Seseorang bilang mimpi adalah yang membumbung jauh ke atas, terlalu menjangkau awan sampai kamu tidak bisa menyentuhnya. Ke dalam kejauhan angkasa, ada ruang tak tertembus asa yang sia-sia jika kamu kejar, bahkan dengan perlahan-lahan.
Seseorang bilang,
mimpi itu memang jauh.

Seseorang yang lain bilang mimpi itu adalah yang paling dekat dengan mata, dikelilingi hati, dipeluk tangan setiap senti, dan ikut terbahak di sela-sela nafas. Mimpi adalah langkah yang dikepulkan setiap kali kakimu diangkat dan diletakkan di jalan-jalan terjal yang kamu lewati seumur hidup.
Seseorang bilang,
mimpi itu hanya sepelemparan kelereng.

Coba kita duduk sejenak.
Mimpi yang jauh, mimpi yang dekat.
Bukan masalah yang besar jika tidak tercapai. Bahkan angin yang baru saja lewat berembus di telingaku pun menyetujuinya.
Masalahnya bukan pada mimpi kita, tapi pada kita.
Let me remind you: we didn’t work, unfortunately. Sesuatu yang hidup di semesta tidak menyetujui mimpi yang dikoarkan dengan angkuh.
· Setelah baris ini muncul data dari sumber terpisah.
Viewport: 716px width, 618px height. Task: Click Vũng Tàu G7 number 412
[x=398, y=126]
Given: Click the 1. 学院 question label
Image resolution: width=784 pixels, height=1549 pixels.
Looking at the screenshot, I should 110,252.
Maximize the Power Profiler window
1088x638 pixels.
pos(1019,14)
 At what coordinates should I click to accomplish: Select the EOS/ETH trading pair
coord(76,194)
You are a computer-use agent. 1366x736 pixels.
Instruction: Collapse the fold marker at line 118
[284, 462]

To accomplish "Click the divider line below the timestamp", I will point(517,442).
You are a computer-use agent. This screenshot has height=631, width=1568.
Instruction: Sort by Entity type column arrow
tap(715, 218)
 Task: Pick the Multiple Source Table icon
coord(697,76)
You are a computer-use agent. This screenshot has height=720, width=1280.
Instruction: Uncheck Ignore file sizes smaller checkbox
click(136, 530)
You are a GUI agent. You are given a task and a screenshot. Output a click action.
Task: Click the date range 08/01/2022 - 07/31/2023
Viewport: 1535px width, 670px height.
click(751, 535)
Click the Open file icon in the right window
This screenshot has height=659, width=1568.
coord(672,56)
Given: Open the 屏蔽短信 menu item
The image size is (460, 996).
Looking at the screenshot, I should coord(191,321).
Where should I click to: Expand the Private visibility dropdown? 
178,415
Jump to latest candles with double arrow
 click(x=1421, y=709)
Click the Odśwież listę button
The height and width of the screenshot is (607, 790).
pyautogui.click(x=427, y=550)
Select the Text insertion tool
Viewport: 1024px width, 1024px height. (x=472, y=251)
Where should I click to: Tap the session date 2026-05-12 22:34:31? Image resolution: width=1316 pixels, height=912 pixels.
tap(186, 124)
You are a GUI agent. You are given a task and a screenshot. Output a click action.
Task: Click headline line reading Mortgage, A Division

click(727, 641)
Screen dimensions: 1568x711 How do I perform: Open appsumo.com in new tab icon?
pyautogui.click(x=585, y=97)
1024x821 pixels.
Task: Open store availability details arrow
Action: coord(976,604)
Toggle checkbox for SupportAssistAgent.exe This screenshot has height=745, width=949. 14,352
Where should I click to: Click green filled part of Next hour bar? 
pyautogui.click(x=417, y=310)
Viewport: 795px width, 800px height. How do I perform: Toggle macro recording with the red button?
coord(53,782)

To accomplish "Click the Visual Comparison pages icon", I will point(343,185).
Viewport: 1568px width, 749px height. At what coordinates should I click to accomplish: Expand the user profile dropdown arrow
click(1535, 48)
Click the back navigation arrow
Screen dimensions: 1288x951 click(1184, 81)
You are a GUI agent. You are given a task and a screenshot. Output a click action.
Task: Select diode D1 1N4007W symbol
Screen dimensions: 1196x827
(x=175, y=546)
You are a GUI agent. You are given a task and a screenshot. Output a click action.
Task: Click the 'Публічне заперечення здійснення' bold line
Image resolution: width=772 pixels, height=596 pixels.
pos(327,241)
Sesuatu yang sebenarnya disimpan rapi-rapi pun terbuka dengan sendirinya, sekalipun diberi nama Pandora, jika kamu mau.
Kehidupan,
sesuatu yang kita lupakan. Coba lagi duduk sejenak dan mulailah.
Membutuhkan diri sendiri adalah jawaban yang paling masuk akal.

Sudah sangat bahagia,
Aprilia.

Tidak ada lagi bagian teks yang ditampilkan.